◆ **ABOUT THIS TASK**: Using the listing below, work out how many lines contain the word "agent", and respond with that number alone.

◆ **AVAILABLE DATA**:
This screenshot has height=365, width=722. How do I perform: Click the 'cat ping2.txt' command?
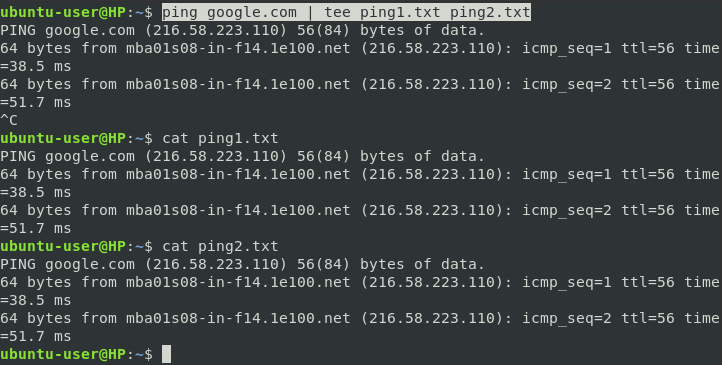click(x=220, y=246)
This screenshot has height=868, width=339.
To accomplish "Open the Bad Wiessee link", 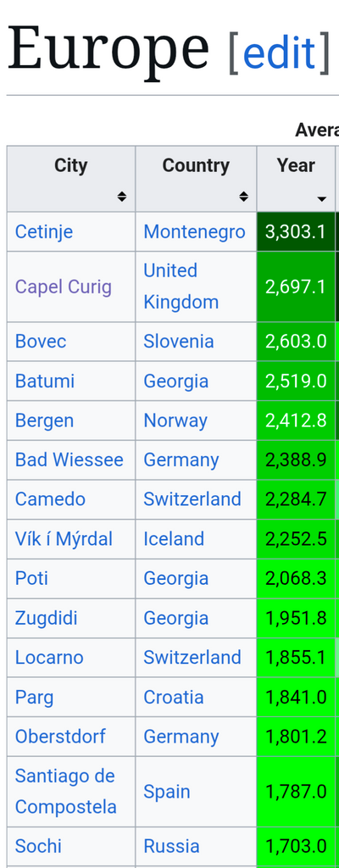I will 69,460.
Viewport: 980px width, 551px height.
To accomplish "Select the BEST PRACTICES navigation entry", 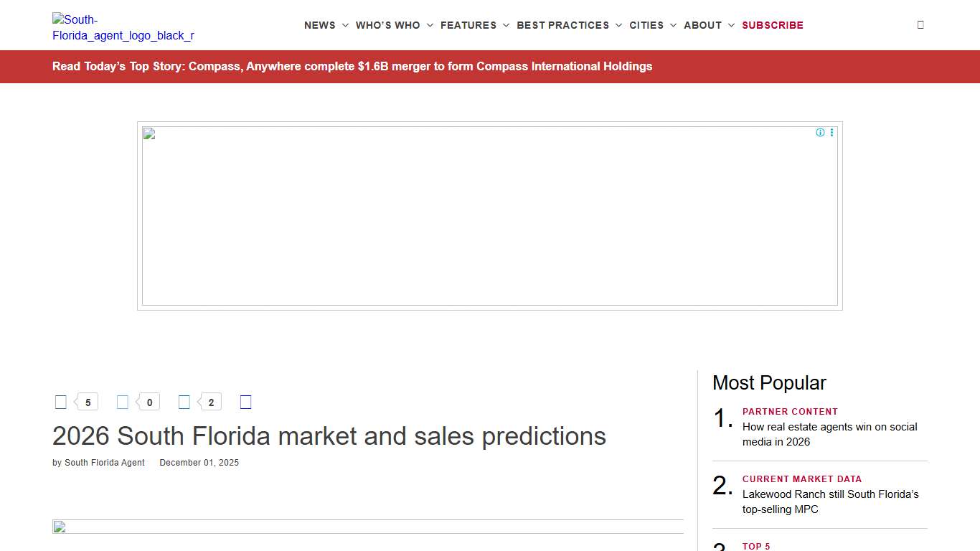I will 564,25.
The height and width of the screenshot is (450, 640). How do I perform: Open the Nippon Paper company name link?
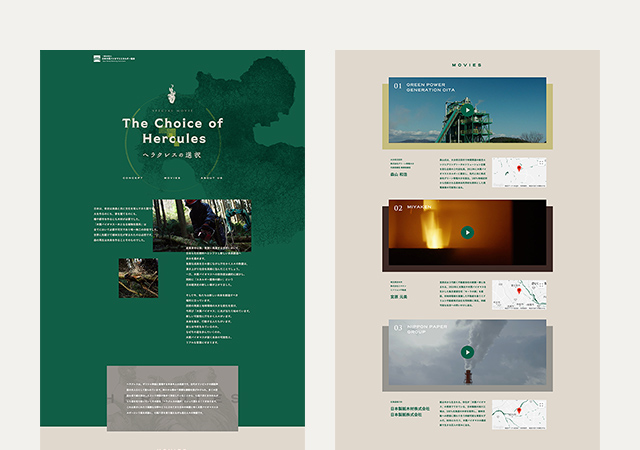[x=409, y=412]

...

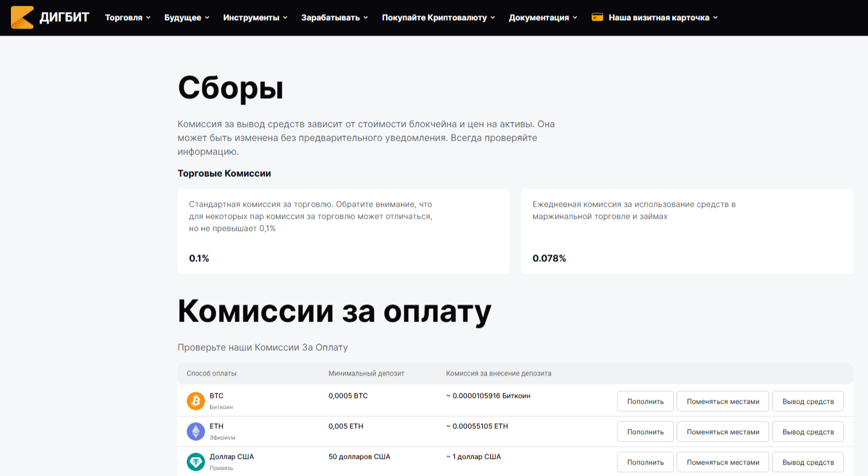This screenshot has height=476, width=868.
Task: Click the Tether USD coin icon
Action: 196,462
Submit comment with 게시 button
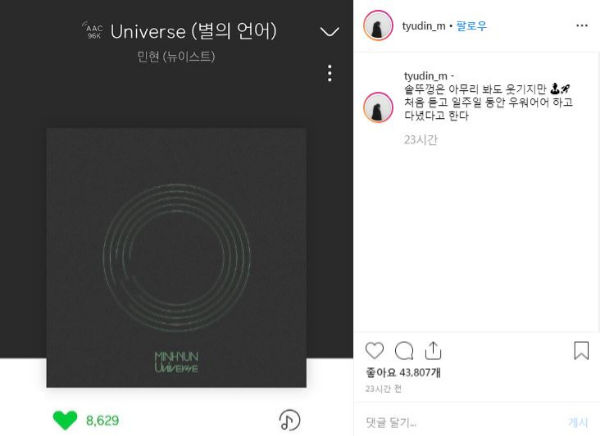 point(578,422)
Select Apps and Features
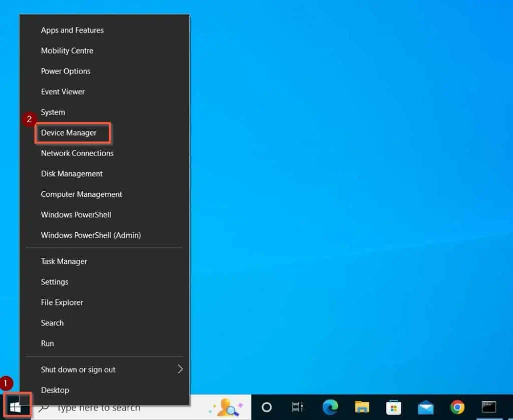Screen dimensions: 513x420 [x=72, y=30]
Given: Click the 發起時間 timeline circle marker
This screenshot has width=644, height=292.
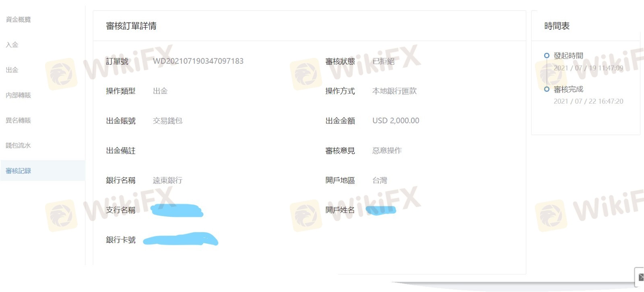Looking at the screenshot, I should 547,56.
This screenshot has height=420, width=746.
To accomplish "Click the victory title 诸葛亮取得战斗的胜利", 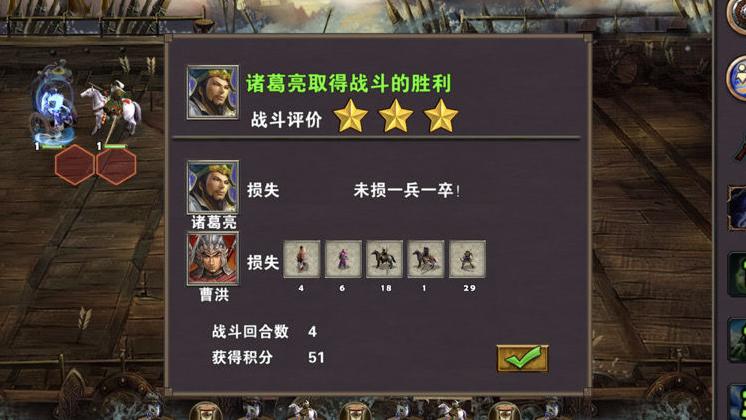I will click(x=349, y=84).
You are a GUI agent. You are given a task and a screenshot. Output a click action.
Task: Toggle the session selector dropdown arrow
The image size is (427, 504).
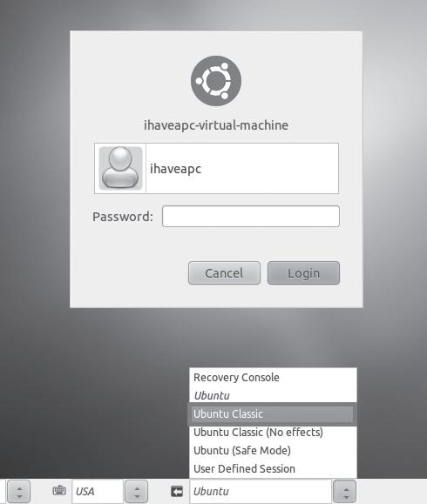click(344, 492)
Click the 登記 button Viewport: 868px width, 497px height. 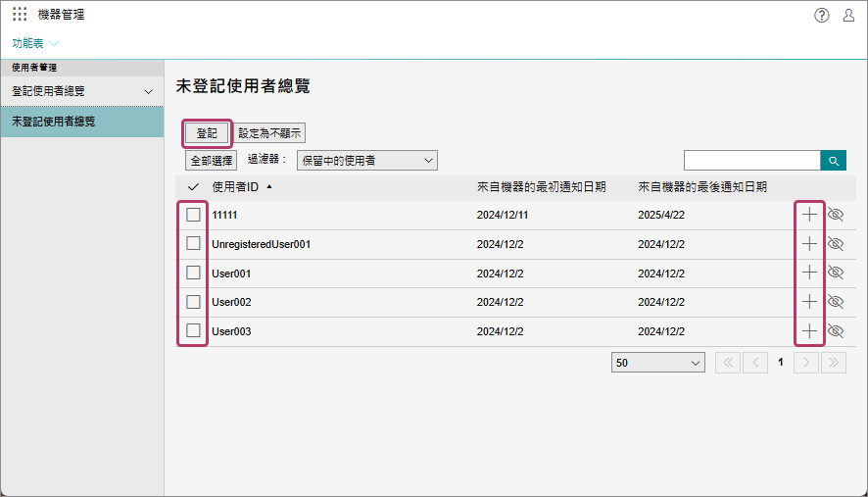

* * *

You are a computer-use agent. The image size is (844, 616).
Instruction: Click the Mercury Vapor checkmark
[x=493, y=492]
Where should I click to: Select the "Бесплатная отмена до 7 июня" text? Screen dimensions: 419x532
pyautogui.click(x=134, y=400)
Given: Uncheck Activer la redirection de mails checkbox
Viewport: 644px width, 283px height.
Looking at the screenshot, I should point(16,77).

◆ **EXERCISE ANSWER**: 2